Pub Date: April 1st, 1994
ISBN: 0-689-50594-9
Publisher: McElderry

In their first historical novel since I Be Somebody (1984), a well-regarded pseudonymous team constructs a taut tale of the spirited horse that Custer actually purchased for his wife and the fictional Kansas farm boy who raised him. Motherless Caleb, who lives with a taciturn, illiterate stepfather, Webb Cotter, pins his love on a colt whose siring he paid for with five dollars, the one thing he had from his real father; even so, when money's short, Webb sells Dandy to the cavalry. Caleb is then taken on as stable boy (at a time when horses are routinely ``broken,'' Caleb has trained Dandy gently—secretly disobeying Webb's orders; a rough but kindly soldier lets him ease Dandy's transition).
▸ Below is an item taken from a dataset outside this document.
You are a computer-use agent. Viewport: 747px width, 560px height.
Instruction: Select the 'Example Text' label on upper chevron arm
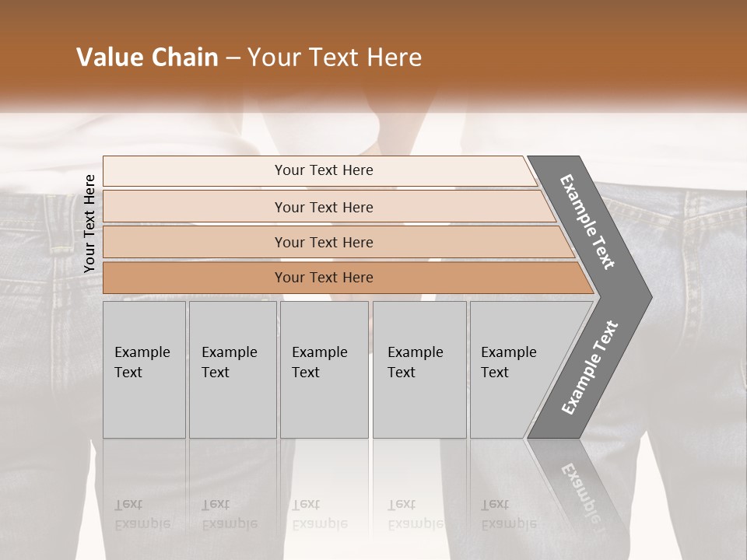[587, 222]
Earlier, Caleb had a dramatic encounter with Indians, parting as friends and with magnanimity on both sides; now he witnesses a massacre at the Battle of the Washita and, recognizing it as a senseless injustice against people who offer no threat, gains new appreciation for the Quaker origins he has always disregarded. Caleb's spare, carefully focused first-person narrative centers on his thoughts and experiences. Setting emerges vividly from a few details, while other characters (except for a spirited tomboy friend) are deftly suggested rather than developed; Custer stays mostly offstage, his ignorant posturing evoked though his troops' amused contempt. Beautifully wrought; the compelling simplicity and subtly rendered emotion invite comparison with Sarah, Plain and Tall. (Fiction. 10+)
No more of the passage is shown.